### EXERCISE BRIEF:
Copy out every one of the following lines word for word, with no changes.

### RECORDS SHOWN:
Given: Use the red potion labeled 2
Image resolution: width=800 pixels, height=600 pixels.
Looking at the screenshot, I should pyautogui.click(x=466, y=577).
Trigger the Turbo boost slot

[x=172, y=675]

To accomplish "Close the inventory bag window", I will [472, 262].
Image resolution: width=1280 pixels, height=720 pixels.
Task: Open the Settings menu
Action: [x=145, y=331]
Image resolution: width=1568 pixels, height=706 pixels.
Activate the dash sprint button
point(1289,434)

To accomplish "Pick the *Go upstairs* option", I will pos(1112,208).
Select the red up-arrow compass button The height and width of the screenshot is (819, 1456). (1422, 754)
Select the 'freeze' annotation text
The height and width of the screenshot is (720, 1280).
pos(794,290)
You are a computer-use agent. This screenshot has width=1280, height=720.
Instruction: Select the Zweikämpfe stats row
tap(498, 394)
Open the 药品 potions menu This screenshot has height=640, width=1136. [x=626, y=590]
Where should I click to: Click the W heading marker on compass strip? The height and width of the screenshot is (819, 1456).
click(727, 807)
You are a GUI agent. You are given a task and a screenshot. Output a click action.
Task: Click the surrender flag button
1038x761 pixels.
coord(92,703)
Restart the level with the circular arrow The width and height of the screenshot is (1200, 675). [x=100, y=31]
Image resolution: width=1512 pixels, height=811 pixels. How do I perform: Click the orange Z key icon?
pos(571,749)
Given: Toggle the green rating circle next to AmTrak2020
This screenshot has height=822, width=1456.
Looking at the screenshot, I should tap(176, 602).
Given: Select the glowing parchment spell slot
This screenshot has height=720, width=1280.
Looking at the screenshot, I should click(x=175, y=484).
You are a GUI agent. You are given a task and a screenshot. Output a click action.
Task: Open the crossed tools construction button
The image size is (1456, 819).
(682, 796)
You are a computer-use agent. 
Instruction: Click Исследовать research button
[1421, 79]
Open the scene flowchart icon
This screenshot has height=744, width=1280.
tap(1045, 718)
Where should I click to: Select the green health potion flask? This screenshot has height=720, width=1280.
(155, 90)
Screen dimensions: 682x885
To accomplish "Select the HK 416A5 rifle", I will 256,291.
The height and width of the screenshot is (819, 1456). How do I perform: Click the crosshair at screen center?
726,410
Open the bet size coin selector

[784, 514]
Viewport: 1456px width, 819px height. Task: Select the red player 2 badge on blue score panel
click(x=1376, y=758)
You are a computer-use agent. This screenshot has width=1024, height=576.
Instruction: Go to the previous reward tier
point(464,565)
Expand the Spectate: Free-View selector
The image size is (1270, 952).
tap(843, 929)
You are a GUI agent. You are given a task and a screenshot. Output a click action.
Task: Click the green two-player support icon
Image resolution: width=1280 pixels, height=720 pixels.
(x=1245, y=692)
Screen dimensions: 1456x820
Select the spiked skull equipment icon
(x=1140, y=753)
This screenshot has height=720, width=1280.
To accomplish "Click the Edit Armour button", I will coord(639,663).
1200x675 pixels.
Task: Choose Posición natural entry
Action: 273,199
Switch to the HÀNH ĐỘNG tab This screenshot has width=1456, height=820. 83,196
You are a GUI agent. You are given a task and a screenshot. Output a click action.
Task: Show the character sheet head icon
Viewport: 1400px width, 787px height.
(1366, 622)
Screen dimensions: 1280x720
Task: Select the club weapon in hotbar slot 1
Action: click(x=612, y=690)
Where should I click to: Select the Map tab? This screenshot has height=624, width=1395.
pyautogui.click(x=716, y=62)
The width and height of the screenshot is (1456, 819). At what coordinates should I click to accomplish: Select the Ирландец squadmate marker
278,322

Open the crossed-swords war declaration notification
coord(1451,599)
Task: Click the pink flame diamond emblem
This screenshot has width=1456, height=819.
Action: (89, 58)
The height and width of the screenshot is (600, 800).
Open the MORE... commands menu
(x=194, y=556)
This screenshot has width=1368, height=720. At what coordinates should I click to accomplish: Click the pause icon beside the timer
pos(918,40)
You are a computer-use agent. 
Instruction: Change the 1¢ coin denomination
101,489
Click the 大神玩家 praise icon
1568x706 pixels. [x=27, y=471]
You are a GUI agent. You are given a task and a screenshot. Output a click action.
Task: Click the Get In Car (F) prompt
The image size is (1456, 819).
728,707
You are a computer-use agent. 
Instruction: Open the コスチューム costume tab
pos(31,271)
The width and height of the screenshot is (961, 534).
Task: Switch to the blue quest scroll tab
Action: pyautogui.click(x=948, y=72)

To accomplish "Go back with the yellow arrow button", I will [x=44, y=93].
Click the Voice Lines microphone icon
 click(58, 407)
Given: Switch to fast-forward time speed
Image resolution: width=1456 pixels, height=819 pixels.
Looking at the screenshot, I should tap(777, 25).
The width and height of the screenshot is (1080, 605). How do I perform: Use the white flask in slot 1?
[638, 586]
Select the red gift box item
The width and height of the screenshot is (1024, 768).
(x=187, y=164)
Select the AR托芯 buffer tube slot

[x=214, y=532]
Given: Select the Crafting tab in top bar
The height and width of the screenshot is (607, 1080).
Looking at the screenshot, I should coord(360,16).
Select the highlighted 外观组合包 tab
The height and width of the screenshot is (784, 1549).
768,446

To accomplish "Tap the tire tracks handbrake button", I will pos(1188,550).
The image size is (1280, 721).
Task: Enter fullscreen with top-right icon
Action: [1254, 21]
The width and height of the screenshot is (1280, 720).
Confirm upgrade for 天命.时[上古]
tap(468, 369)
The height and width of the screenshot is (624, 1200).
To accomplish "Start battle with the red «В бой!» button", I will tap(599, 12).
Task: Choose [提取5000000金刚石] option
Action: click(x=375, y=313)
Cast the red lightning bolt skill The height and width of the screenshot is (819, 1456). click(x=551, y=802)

### WRITTEN SOLUTION:
Given: Use the red potion labeled 2
Image resolution: width=800 pixels, height=600 pixels.
Looking at the screenshot, I should pyautogui.click(x=466, y=577).
Trigger the Turbo boost slot

[x=172, y=675]

To accomplish "Close the inventory bag window", I will [472, 262].
Image resolution: width=1280 pixels, height=720 pixels.
Task: Open the Settings menu
Action: [x=145, y=331]
Image resolution: width=1568 pixels, height=706 pixels.
Activate the dash sprint button
point(1289,434)

To accomplish "Pick the *Go upstairs* option", I will pos(1112,208).
Select the red up-arrow compass button The height and width of the screenshot is (819, 1456). (1422, 754)
Select the 'freeze' annotation text
The height and width of the screenshot is (720, 1280).
pos(794,290)
You are a computer-use agent. This screenshot has width=1280, height=720.
Instruction: Select the Zweikämpfe stats row
tap(498, 394)
Open the 药品 potions menu This screenshot has height=640, width=1136. [x=626, y=590]
Where should I click to: Click the W heading marker on compass strip? The height and width of the screenshot is (819, 1456).
click(727, 807)
You are a GUI agent. You are given a task and a screenshot. Output a click action.
Task: Click the surrender flag button
1038x761 pixels.
coord(92,703)
Restart the level with the circular arrow The width and height of the screenshot is (1200, 675). [x=100, y=31]
Image resolution: width=1512 pixels, height=811 pixels. How do I perform: Click the orange Z key icon?
pos(571,749)
Given: Toggle the green rating circle next to AmTrak2020
This screenshot has height=822, width=1456.
Looking at the screenshot, I should tap(176, 602).
Given: Select the glowing parchment spell slot
This screenshot has height=720, width=1280.
Looking at the screenshot, I should click(x=175, y=484).
You are a GUI agent. You are given a task and a screenshot. Output a click action.
Task: Open the crossed tools construction button
The image size is (1456, 819).
(682, 796)
You are a computer-use agent. 
Instruction: Click Исследовать research button
[1421, 79]
Open the scene flowchart icon
This screenshot has height=744, width=1280.
tap(1045, 718)
Where should I click to: Select the green health potion flask? This screenshot has height=720, width=1280.
(155, 90)
Screen dimensions: 682x885
To accomplish "Select the HK 416A5 rifle", I will 256,291.
The height and width of the screenshot is (819, 1456). How do I perform: Click the crosshair at screen center?
726,410
Open the bet size coin selector

[784, 514]
Viewport: 1456px width, 819px height. Task: Select the red player 2 badge on blue score panel
click(x=1376, y=758)
You are a computer-use agent. This screenshot has width=1024, height=576.
Instruction: Go to the previous reward tier
point(464,565)
Expand the Spectate: Free-View selector
The image size is (1270, 952).
tap(843, 929)
You are a GUI agent. You are given a task and a screenshot. Output a click action.
Task: Click the green two-player support icon
Image resolution: width=1280 pixels, height=720 pixels.
(x=1245, y=692)
Screen dimensions: 1456x820
Select the spiked skull equipment icon
(x=1140, y=753)
This screenshot has height=720, width=1280.
To accomplish "Click the Edit Armour button", I will coord(639,663).
1200x675 pixels.
Task: Choose Posición natural entry
Action: 273,199
Switch to the HÀNH ĐỘNG tab This screenshot has width=1456, height=820. 83,196
You are a GUI agent. You are given a task and a screenshot. Output a click action.
Task: Show the character sheet head icon
Viewport: 1400px width, 787px height.
(1366, 622)
Screen dimensions: 1280x720
Task: Select the club weapon in hotbar slot 1
Action: click(x=612, y=690)
Where should I click to: Select the Map tab? This screenshot has height=624, width=1395.
pyautogui.click(x=716, y=62)
The width and height of the screenshot is (1456, 819). At what coordinates should I click to accomplish: Select the Ирландец squadmate marker
278,322

Open the crossed-swords war declaration notification
coord(1451,599)
Task: Click the pink flame diamond emblem
This screenshot has width=1456, height=819.
Action: (89, 58)
The height and width of the screenshot is (600, 800).
Open the MORE... commands menu
(x=194, y=556)
This screenshot has width=1368, height=720. At what coordinates should I click to accomplish: Click the pause icon beside the timer
pos(918,40)
You are a computer-use agent. 
Instruction: Change the 1¢ coin denomination
101,489
Click the 大神玩家 praise icon
1568x706 pixels. [x=27, y=471]
You are a GUI agent. You are given a task and a screenshot. Output a click action.
Task: Click the Get In Car (F) prompt
The image size is (1456, 819).
728,707
You are a computer-use agent. 
Instruction: Open the コスチューム costume tab
pos(31,271)
The width and height of the screenshot is (961, 534).
Task: Switch to the blue quest scroll tab
Action: pyautogui.click(x=948, y=72)

To accomplish "Go back with the yellow arrow button", I will [x=44, y=93].
Click the Voice Lines microphone icon
 click(58, 407)
Given: Switch to fast-forward time speed
Image resolution: width=1456 pixels, height=819 pixels.
Looking at the screenshot, I should tap(777, 25).
The width and height of the screenshot is (1080, 605). How do I perform: Use the white flask in slot 1?
[638, 586]
Select the red gift box item
The width and height of the screenshot is (1024, 768).
(x=187, y=164)
Select the AR托芯 buffer tube slot

[x=214, y=532]
Given: Select the Crafting tab in top bar
The height and width of the screenshot is (607, 1080).
Looking at the screenshot, I should coord(360,16).
Select the highlighted 外观组合包 tab
The height and width of the screenshot is (784, 1549).
768,446

To accomplish "Tap the tire tracks handbrake button", I will pos(1188,550).
The image size is (1280, 721).
Task: Enter fullscreen with top-right icon
Action: [1254, 21]
The width and height of the screenshot is (1280, 720).
Confirm upgrade for 天命.时[上古]
tap(468, 369)
The height and width of the screenshot is (624, 1200).
To accomplish "Start battle with the red «В бой!» button", I will tap(599, 12).
Task: Choose [提取5000000金刚石] option
Action: click(x=375, y=313)
Cast the red lightning bolt skill The height and width of the screenshot is (819, 1456). click(x=551, y=802)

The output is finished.